Why won’t my dog drink?
There are many reasons why your dog may not want to drink. We’ve broken down some of the most common and when you should be concerned.
If your dog isn’t drinking it may be a sign they aren’t feeling well. Watch for other symptoms including lethargy, not eating, vomiting or diarrhea. If you see other symptoms or are concerned about your pup, better to err on the side of caution and have them checked out by a vet.
As your pup moves into the golden years of their life they may slow down. This might also mean a decrease in appetite and/or thirst. You can discuss your dog’s changing dietary needs, including how much water they need at your vet appointments. If you notice signs of dehydration (explained below) let your vet know and discuss ways to support your pet.
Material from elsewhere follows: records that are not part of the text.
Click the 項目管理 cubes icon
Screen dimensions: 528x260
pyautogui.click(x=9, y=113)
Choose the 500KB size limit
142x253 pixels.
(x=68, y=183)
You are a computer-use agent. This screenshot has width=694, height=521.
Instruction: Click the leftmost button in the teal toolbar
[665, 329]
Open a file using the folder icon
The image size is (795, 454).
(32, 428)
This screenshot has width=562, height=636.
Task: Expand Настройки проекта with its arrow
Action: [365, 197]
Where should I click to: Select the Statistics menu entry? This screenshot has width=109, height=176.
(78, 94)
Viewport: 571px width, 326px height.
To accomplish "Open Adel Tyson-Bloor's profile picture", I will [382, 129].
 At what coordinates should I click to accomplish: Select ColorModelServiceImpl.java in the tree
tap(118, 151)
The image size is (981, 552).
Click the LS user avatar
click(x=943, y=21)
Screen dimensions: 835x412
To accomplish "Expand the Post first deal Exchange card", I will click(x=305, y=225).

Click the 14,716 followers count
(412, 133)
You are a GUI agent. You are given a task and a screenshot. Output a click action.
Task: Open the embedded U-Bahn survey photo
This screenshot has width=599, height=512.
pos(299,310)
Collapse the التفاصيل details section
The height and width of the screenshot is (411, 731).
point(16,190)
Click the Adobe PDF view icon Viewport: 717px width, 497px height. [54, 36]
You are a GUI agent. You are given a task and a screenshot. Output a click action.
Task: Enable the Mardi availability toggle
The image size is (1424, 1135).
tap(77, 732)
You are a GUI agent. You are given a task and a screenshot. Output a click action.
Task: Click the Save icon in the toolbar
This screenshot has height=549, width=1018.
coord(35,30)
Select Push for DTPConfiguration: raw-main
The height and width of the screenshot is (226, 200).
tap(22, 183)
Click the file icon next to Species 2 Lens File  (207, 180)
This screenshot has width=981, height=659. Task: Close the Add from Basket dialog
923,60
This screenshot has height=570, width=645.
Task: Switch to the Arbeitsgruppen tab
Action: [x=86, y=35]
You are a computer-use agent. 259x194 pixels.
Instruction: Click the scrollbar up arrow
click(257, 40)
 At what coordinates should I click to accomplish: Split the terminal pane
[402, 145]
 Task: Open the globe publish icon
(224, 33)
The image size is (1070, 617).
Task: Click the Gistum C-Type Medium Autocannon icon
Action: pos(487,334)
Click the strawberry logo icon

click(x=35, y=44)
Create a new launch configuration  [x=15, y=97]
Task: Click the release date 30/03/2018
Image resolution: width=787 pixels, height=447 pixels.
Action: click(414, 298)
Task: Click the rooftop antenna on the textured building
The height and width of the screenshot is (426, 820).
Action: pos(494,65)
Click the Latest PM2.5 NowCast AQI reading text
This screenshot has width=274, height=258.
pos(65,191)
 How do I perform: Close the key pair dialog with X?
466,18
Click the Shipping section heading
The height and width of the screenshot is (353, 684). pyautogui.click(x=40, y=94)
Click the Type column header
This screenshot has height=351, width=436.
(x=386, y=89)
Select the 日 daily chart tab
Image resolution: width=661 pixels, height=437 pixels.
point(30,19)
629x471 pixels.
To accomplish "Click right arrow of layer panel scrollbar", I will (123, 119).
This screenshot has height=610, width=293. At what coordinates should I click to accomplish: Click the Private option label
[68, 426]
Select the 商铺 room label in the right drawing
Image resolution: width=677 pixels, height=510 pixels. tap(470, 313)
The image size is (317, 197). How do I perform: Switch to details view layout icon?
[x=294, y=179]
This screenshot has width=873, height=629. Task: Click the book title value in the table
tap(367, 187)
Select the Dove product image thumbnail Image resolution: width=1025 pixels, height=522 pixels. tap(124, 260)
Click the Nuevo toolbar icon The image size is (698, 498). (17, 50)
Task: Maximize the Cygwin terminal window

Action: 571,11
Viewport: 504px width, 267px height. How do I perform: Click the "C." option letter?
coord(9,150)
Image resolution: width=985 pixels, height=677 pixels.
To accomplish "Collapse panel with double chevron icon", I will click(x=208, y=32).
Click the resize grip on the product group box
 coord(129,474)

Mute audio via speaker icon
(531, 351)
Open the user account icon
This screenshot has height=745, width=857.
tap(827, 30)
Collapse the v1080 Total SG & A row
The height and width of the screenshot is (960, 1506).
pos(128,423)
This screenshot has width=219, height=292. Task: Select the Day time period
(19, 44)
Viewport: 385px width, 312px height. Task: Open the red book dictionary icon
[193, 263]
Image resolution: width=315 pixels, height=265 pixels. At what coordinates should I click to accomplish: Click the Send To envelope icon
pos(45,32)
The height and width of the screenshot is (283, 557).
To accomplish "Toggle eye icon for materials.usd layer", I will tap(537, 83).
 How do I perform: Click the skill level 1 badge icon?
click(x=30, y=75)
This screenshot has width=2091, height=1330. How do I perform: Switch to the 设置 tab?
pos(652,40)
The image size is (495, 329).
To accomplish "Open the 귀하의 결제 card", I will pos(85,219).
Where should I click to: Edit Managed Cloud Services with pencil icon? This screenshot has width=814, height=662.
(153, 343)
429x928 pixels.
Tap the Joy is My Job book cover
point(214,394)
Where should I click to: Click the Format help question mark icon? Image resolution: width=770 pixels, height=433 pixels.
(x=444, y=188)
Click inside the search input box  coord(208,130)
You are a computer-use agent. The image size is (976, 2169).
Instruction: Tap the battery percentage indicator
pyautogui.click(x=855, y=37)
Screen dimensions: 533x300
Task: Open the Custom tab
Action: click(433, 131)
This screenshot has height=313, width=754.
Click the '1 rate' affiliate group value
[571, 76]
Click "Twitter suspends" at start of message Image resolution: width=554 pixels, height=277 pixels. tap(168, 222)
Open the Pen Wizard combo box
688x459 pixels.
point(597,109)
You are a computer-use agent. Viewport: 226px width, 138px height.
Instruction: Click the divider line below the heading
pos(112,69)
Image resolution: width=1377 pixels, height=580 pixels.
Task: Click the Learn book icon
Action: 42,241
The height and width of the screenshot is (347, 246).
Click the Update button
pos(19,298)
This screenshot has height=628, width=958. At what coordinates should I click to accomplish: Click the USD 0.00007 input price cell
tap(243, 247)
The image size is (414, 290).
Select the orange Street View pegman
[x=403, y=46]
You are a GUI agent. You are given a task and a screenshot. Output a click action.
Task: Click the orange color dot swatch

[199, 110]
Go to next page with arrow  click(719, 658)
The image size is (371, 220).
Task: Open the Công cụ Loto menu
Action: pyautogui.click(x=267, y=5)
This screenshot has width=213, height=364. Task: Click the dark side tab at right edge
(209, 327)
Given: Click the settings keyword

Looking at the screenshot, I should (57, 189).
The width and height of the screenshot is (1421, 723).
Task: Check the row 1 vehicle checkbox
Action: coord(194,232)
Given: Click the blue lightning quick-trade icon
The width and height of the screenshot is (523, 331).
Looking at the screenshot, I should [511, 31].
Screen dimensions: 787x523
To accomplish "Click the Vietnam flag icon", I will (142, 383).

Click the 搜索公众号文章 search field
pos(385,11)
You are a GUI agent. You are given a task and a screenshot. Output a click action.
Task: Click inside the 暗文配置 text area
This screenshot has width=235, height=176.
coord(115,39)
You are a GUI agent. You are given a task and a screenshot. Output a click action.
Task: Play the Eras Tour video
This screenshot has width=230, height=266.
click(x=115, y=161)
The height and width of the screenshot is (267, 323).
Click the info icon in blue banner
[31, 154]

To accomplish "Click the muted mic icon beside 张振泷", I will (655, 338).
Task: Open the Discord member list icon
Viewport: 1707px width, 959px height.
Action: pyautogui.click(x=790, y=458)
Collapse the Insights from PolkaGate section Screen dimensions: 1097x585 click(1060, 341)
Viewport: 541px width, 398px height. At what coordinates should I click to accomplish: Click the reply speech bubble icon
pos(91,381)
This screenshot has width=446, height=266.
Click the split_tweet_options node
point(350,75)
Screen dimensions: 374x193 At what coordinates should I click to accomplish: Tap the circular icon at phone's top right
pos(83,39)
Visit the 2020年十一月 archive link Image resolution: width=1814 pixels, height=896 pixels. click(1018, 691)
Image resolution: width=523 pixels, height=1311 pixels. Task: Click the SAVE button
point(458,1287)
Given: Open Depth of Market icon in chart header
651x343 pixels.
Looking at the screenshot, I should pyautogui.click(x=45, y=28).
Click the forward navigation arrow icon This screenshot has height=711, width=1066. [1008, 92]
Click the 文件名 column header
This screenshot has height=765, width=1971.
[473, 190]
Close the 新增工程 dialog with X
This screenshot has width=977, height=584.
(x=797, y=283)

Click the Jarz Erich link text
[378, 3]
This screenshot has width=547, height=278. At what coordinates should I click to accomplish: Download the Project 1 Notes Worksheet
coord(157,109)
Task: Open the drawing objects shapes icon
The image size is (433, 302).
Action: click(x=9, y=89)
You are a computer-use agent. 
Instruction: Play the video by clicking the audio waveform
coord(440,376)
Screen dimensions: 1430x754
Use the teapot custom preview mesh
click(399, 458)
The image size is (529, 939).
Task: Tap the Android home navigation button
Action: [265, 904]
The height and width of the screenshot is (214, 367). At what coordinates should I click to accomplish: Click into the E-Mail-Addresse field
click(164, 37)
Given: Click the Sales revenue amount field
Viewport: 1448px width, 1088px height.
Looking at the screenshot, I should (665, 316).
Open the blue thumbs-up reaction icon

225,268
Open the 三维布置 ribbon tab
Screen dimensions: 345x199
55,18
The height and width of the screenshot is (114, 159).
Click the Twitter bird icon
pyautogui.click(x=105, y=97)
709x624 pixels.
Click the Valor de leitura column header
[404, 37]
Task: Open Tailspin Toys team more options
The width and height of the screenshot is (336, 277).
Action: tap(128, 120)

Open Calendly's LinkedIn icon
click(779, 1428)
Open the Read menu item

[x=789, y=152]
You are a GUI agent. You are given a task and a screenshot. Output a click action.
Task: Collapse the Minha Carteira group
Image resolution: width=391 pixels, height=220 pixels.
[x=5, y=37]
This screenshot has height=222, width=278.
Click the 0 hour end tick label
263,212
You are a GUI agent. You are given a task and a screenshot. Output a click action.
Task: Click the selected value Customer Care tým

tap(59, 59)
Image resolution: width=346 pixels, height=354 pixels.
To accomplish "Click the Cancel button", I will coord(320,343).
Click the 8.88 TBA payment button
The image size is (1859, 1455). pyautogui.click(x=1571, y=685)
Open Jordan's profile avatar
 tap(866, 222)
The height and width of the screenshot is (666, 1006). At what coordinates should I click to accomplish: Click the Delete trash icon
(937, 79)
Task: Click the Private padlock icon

If your dog is less active you also might find them visiting the water bowl less. While it is true that your less active dog may not need as much water as a serious canine athlete, you still want to make sure they’re getting enough to stay hydrated.
If your pup is in a new place or somewhere that makes them nervous they might not get a drink. This could include at the vet, visiting someone new or even if you’re at home and something like construction outside is stressing them out. If your dog is showing consistent signs of nerves or chronic stress, you should discuss this with your vet or an animal behaviorist so you can find ways to reduce their stress. While it might sound funny to think of your dog working on their #selfcare, stress is just as bad for your dog as it is for you!
Signs of Dehydration in Dogs
It is important that you recognize the signs of dehydration in your dog. If you notice your dog not drinking or not drinking enough along with any of the following symptoms you’ll want to start hydrating your pup stat! If you’re struggling, reach out to your dog’s vet for help. They may have to use IV fluids. Symptoms of dehydration in dogs include:
- Dry mouth
- Dark urine
- White gums
While mild dehydration might not be all that serious, a more severe case could be life-threatening. If your dog is dehydrated due to overheating they are also at risk for heatstroke. It is always better to err on the side of caution and seek medical attention. Since there are many possible reasons why your dog might not be drinking, you want to look for clues so you can understand the cause of the issue - this will help you make the best decision about how to encourage your pup to drink more and stay hydrated.